==== Texte de lecture

Pourquoi le repli des bourses européennes et émergentes n’est guère justifié

Un groupe comme l'équipementier Schneider Electric affiche aujourd'hui des performances supérieures à celles des grands industriels américains. © belga image

Snobées cette année par les grands investisseurs internationaux, les actions européennes ont perdu pas mal de terrain. Et ceci alors même que les performances des entreprises s’améliorent vraiment, souligne le gestionnaire d’actifs Pure Capital, qui s’inscrit à l’achat.

Etrange année 2018, en tout cas jusqu’à la fin octobre : la diversification, mère de prudence, a été très pénalisante ! ” Pour signer une bonne performance, il fallait un portefeuille concentré en valeurs technologiques américaines et en dollars. Avec les actions européennes et celles des pays émergents, on est dans le rouge, constate Dominique Marchese, head of equities chez Pure Capital, gestionnaire d’actifs indépendant établi au Luxembourg. Mais dans la mesure où les éléments fondamentaux restent bons, la correction d’octobre est une occasion d’acheter des actions vraiment bon marché, qui offriront de belles performances à long terme. ”

Après deux décennies décevantes…

Le ” long terme récent “, soit les 20 dernières années, ne fut globalement guère emballant. ” Les actions ont rapporté environ 5 % par an en moyenne, contre 4 % pour les obligations, observe notre interlocuteur. L’investisseur n’a donc pas été rémunéré pour le risque pris. Situation anormale, bien sûr, en raison de l’action des banques centrales. C’est pourquoi, avec des taux d’intérêt à présent inscrits à la hausse, les obligations ne pourront pas réitérer cette performance, que du contraire. ” A l’inverse, la surperformance des actions devrait dès lors être très supérieure. Surtout sur la base des cours actuels.

Dans les marchés émergents, qui ont subi une baisse sensible et globale depuis le début de l’année, on observe aujourd’hui des valorisations fort attrayantes, aussi vrai que les fondamentaux y restent positifs et que c’est toujours cette partie du monde qui affiche la plus forte croissance. Un bémol : la Chine, qui suscite des craintes à intervalles réguliers, à cause du niveau très élevé de l’endettement. Mais est-ce un danger majeur ? Dominique Marchese ne le pense pas : ” Ce problème est géré par les grandes banques, qui sont aux mains de l’Etat. Ce dernier fera évidemment tout pour que les choses se passent bien. Le remboursement des dettes n’est pas un problème aussi longtemps que la croissance reste soutenue. Or, avec 6,5 %, c’est bien le cas ! ”

Même si l’on ergote régulièrement sur un recul de quelques dixièmes. Pure Capital a dès lors renforcé ses portefeuilles en valeurs émergentes, du moins en Asie. Ce continent a en effet subi des retraits de capitaux aveugles, alors qu’il ne présentait pas les mêmes incertitudes que d’autres zones émergentes.

========

§ **Exercices**:
A. Dans l'article sur le repli des bourses, où le gestionnaire d'actifs Pure Capital est-il établi ?
B. Relevez tous les pourcentages cités dans l'article sur le repli des bourses, en indiquant à quoi chacun se rapporte.
C. Rédigez la suite de l'article sur le repli des bourses à partir de sa dernière phrase.

==== Données enregistrées

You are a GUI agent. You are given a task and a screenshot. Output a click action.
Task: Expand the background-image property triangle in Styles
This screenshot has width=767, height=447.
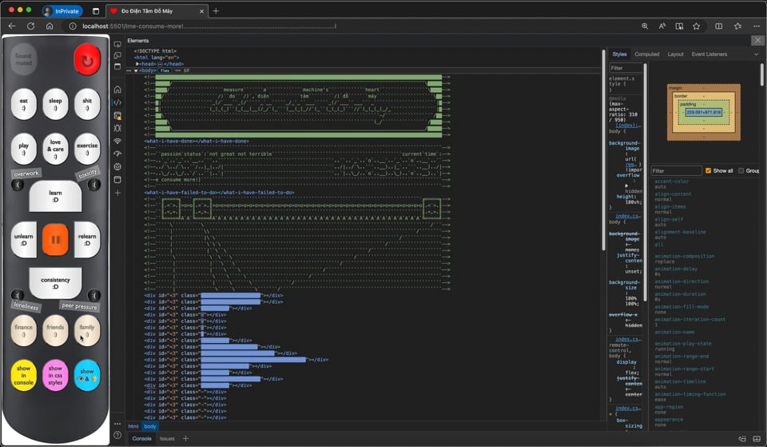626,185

========

§ **Réponses proposées**:
A. Au Luxembourg.

B.
- 5 % : le rendement annuel moyen des actions sur les 20 dernières années.
- 4 % : le rendement annuel moyen des obligations sur la même période.
- 6,5 % : le taux de croissance de la Chine.

C.
Les bénéfices grimpent enfin en Europe

” Le constructeur automobile Daimler se paie six fois ses bénéfices. Absurde ! “, juge Dominique Marchese, ” head of equities ” chez Pure Capital.© PG

Le Vieux Continent a également été snobé ces derniers mois, ce qui explique le repli des indices boursiers déjà bien avant la correction d’octobre. ” Ce recul des Bourses européennes est d’autant plus décevant que l’année 2018 est marquée par une croissance des bénéfices de l’ordre de 10 %, très supérieure à celle des années précédentes, observe le responsable actions de Pure Capital. Bien sûr, les Etats-Unis affichent le double, grâce à la réforme fiscale. Mais on sait que c’est un one shot. Pour 2019, les attentes actuelles sont d’ailleurs du même ordre de part et d’autre de l’Atlantique, soit quelque 10 %. ” A ses yeux, la valorisation beaucoup plus élevée des actions américaines ne se justifie pas. Certains l’expliquent par les valeurs technologiques de forte croissance, qui représentent un quart du marché américain et pas grand-chose en Europe. Ce n’est pas faux, mais ce n’est pas suffisant. D’autant que la situation évolue dans un sens favorable à l’Europe, observe-t-il : ” On y relève ces dernières années une franche amélioration des marges bénéficiaires et de la rentabilité des fonds propres, alors qu’elles stagnent au contraire aux Etats-Unis. Or, ceci n’est absolument pas pris en compte par les marchés. ”

Qu’en est-il des chiffres ? Pour 2019, le rapport cours-bénéfice (P/E) attendu est de l’ordre de 12 en Europe, avec un rendement de dividende brut de 4 %. Aux Etats-Unis, le P/E est de 15,5 environ, contre une moyenne historique de 14,5. Le rendement de dividende est sensiblement plus faible, mais complété par des rachats d’actions massifs. Résultat : en tenant compte de ces derniers, le rendement approche de 5 %. N’empêche : pour Dominique Marchese, le marché américain n’a pas de raison de rester cher, alors même que l’on attend une décélération de la croissance économique.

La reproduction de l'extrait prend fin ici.